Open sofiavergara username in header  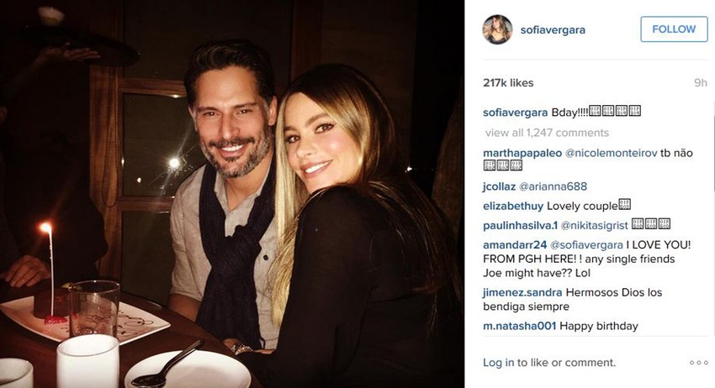click(x=553, y=30)
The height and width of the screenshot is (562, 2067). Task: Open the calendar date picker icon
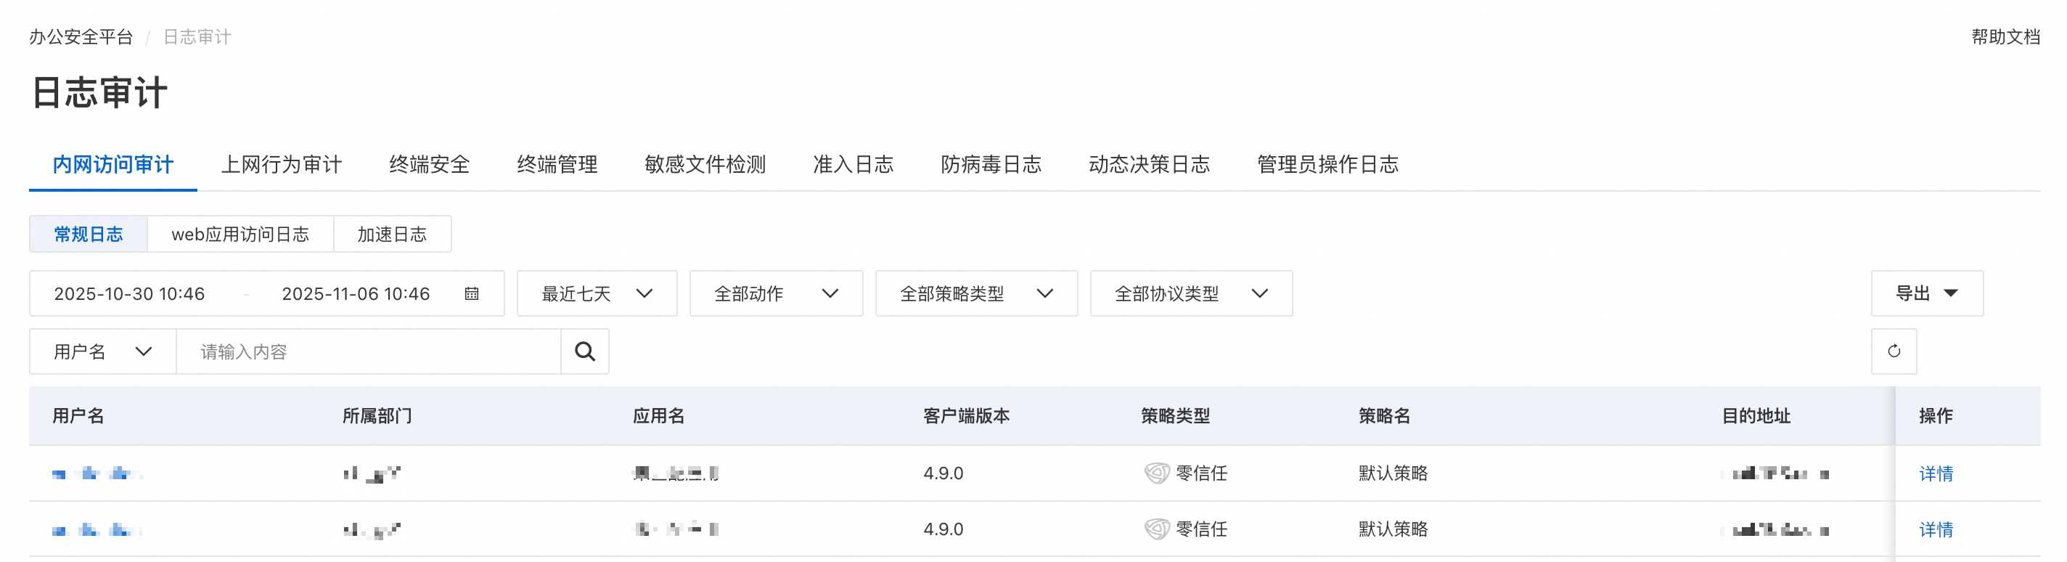click(472, 294)
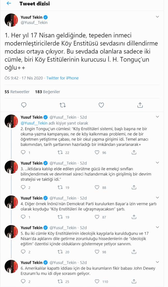Screen dimensions: 168x287
Task: Tap the like heart on the first tweet
Action: (101, 105)
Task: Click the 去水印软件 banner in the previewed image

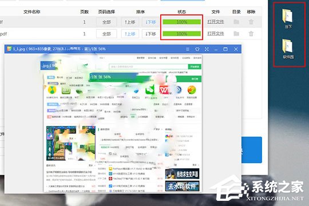Action: (x=182, y=187)
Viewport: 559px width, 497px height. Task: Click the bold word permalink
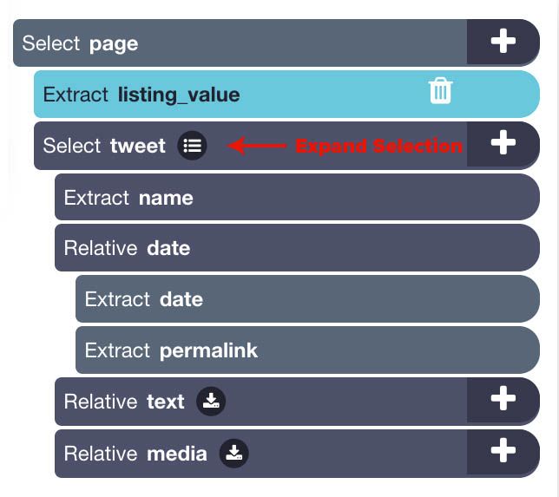pyautogui.click(x=208, y=351)
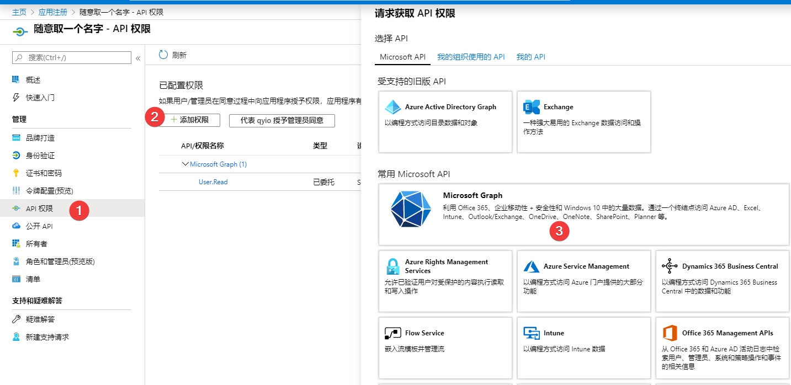This screenshot has width=791, height=385.
Task: Collapse the Microsoft Graph (1) permission group
Action: (x=185, y=164)
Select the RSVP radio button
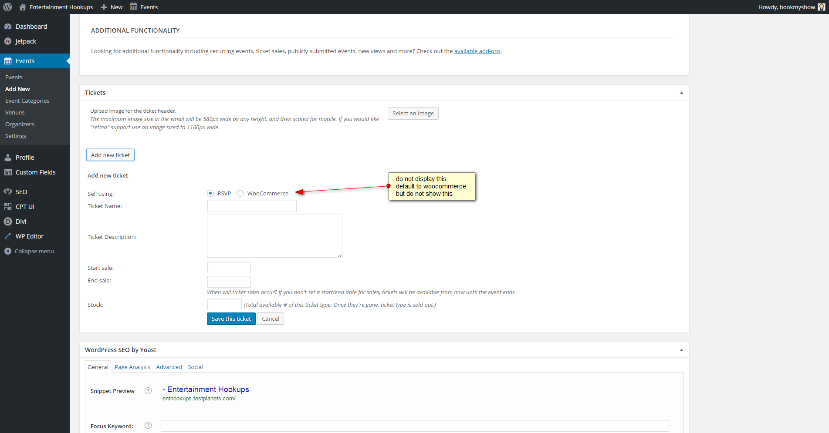This screenshot has width=829, height=433. (x=210, y=193)
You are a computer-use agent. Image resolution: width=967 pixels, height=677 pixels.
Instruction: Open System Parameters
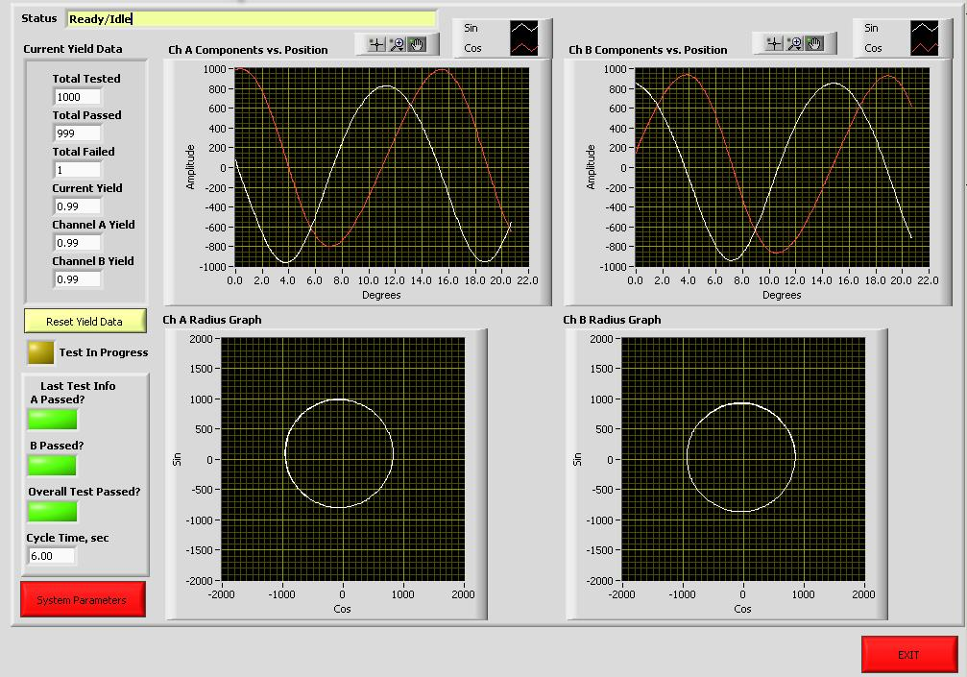tap(83, 599)
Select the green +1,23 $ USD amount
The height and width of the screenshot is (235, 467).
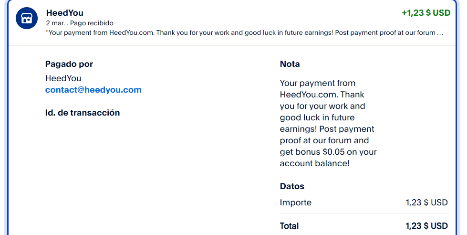[x=425, y=13]
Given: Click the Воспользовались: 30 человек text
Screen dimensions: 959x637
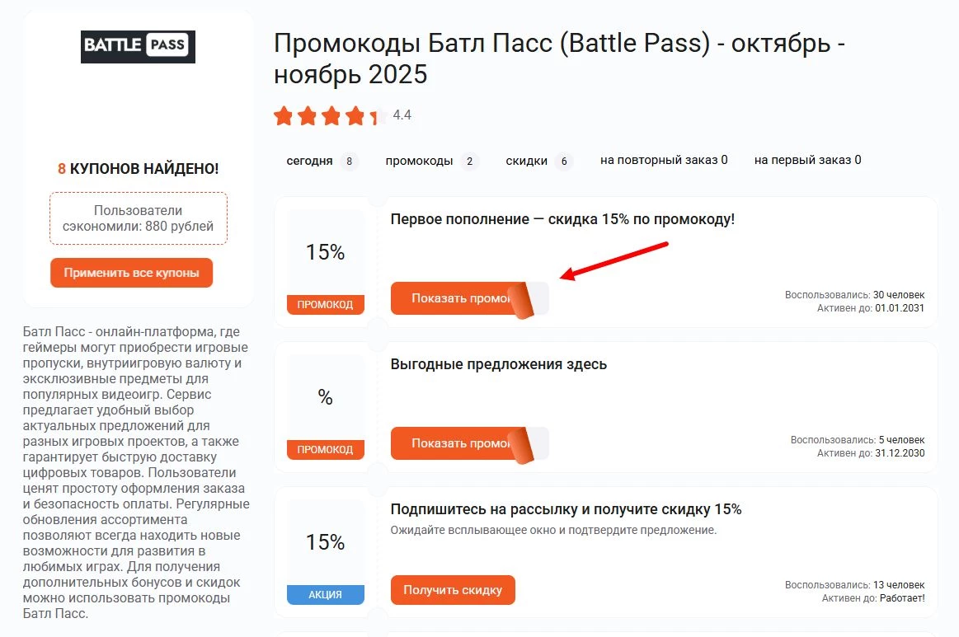Looking at the screenshot, I should point(853,294).
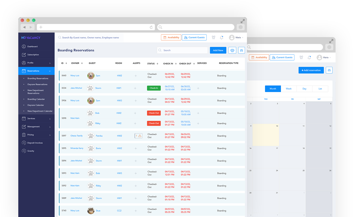
Task: Open Daycare Reservations submenu item
Action: pyautogui.click(x=37, y=84)
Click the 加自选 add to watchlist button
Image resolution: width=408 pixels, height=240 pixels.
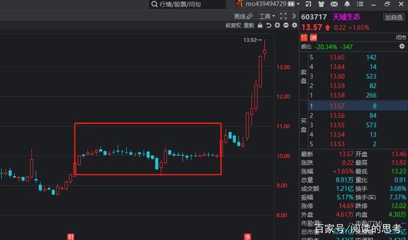[394, 17]
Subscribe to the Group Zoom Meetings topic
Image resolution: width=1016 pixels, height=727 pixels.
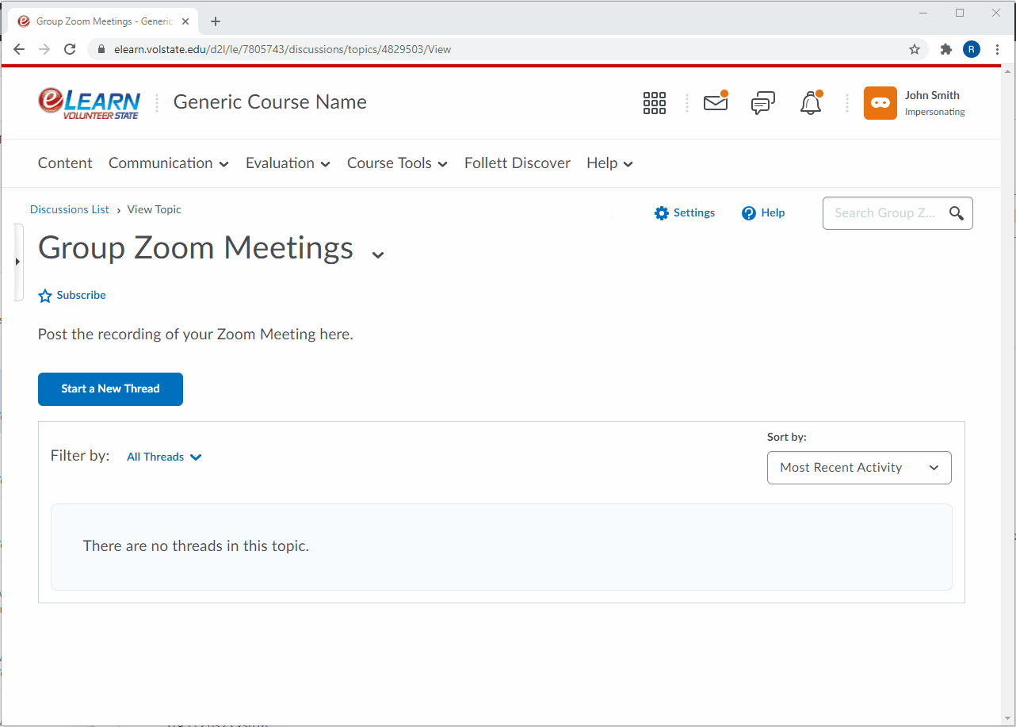(71, 295)
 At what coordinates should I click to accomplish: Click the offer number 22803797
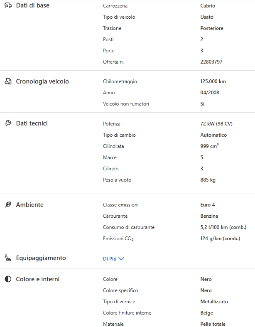point(211,62)
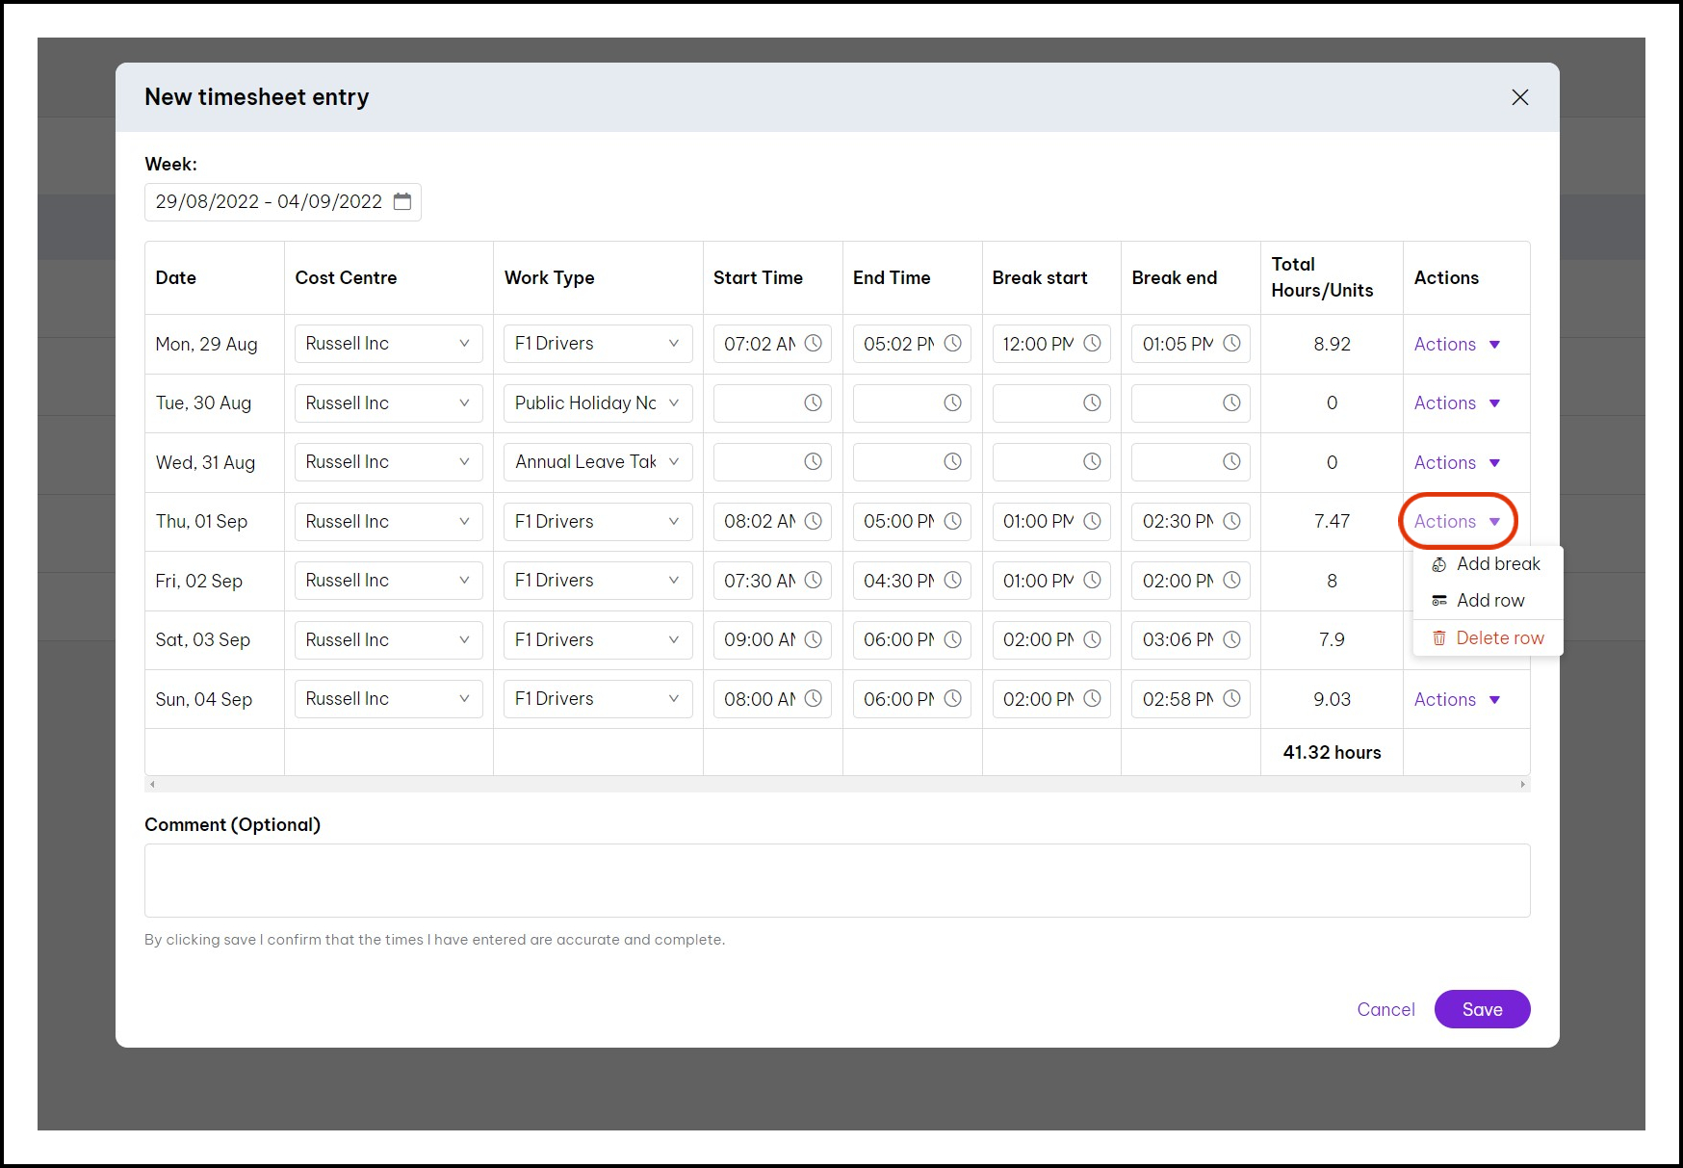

====================

Aim of the exercise >> Set down word for word each line from the one containing "Image resolution: width=1016" through the end of the material, and keep the pictures out of it.

Completed task >>
Image resolution: width=1016 pixels, height=727 pixels.
(71, 295)
 At what coordinates should I click to accomplish: Click the offer number 22803797
point(211,62)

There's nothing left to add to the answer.